The Thai temperament has served the people well. Thailand was never conquered, a remarkable fact. The Burmese to the west and the Khmer/Cambodians to the east were always a threat, but never made a sustained occupation of Thailand. Although the French and English extended their spheres of influence east and west of Thailand, no European power controlled the Bangkok or earlier Ayuthaya government. In World War II Thailand managed to allow the Japanese to overrun it without incurring the wrath of the American and British victors at the end of the war. Today Thailand enjoys good relations and direct air flights to Vietnam, despite the fact that U.S. bases in Thailand bombed Vietnam heavily during the war.
One of my memorable moments in Thailand occurred in Sukhothai when an elephant carrying several children walked past the restored ruins of Wat Chang Lom. For a moment I was transported back to the 14th century, the time of King Ramkamheng, and could approximate in my mind the start of the Thai kingdom. There was prosperity in the fields and waters, wise governance of the lands, and a steady creation of glorious art and architecture.
Thailand: If You Go
The Tourism Authority of Thailand (TAT) presents its country at www.tourismthailand.org.

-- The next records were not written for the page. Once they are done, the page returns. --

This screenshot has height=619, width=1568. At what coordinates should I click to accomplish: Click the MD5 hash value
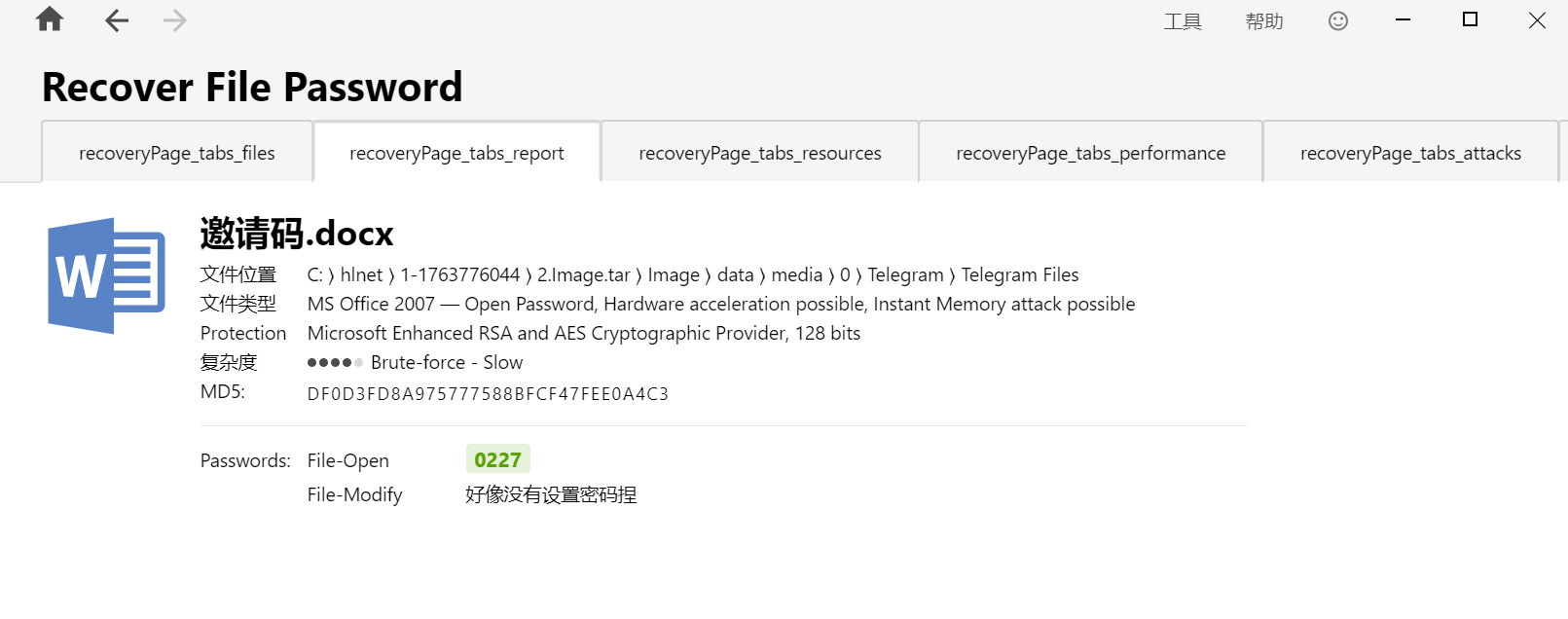point(488,394)
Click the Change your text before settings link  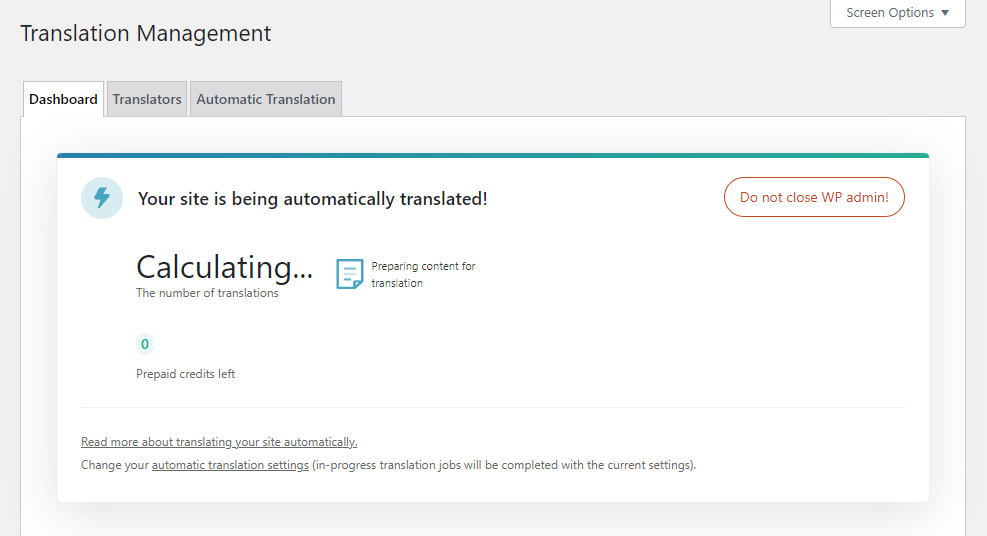point(115,465)
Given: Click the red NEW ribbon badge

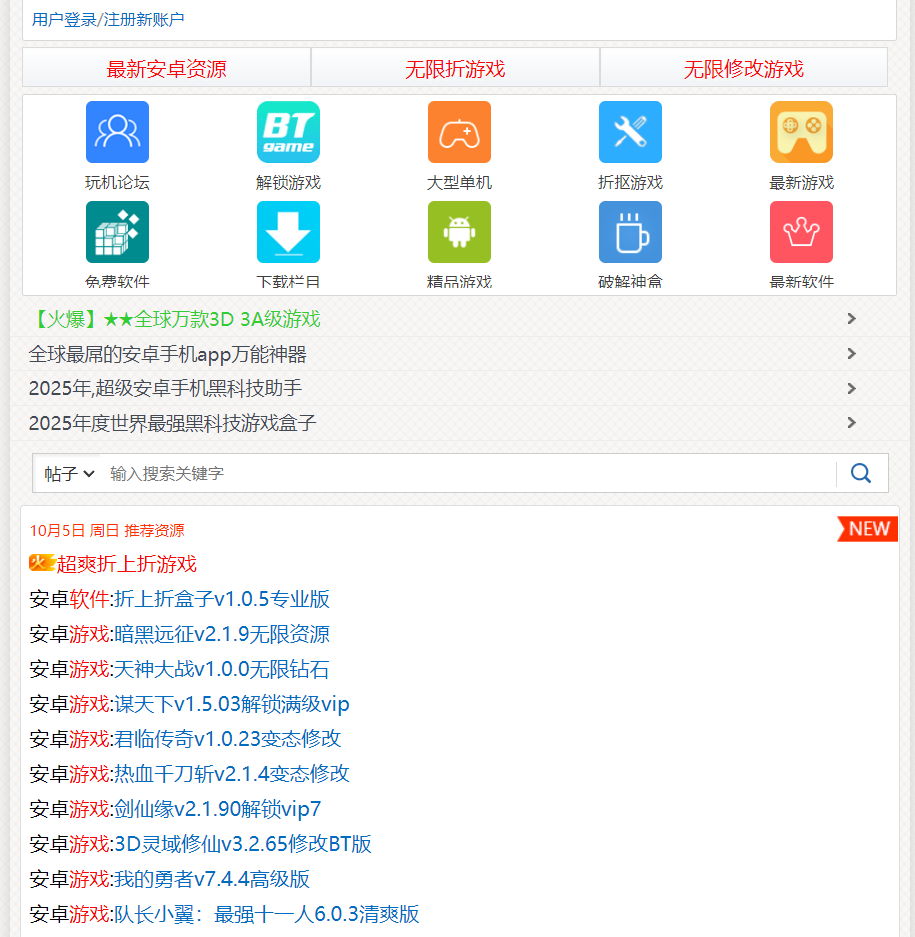Looking at the screenshot, I should coord(867,529).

Several major air carriers serve Bangkok from North America. The long flights are broken up with a stop in Japan, Taiwan, or Hong Kong.
TAT can recommend licensed guide services in Bangkok. A licensed guide with both knowledge of the culture and a command of English will be critical for your understanding of Ayuthaya and Sukhothai.
Bangkok offers hotels in all price ranges. Some major hotels are on the Chao Praya River downstream from the old royal city. Transport from the hotels to this cultural area is easy via express river taxi boat.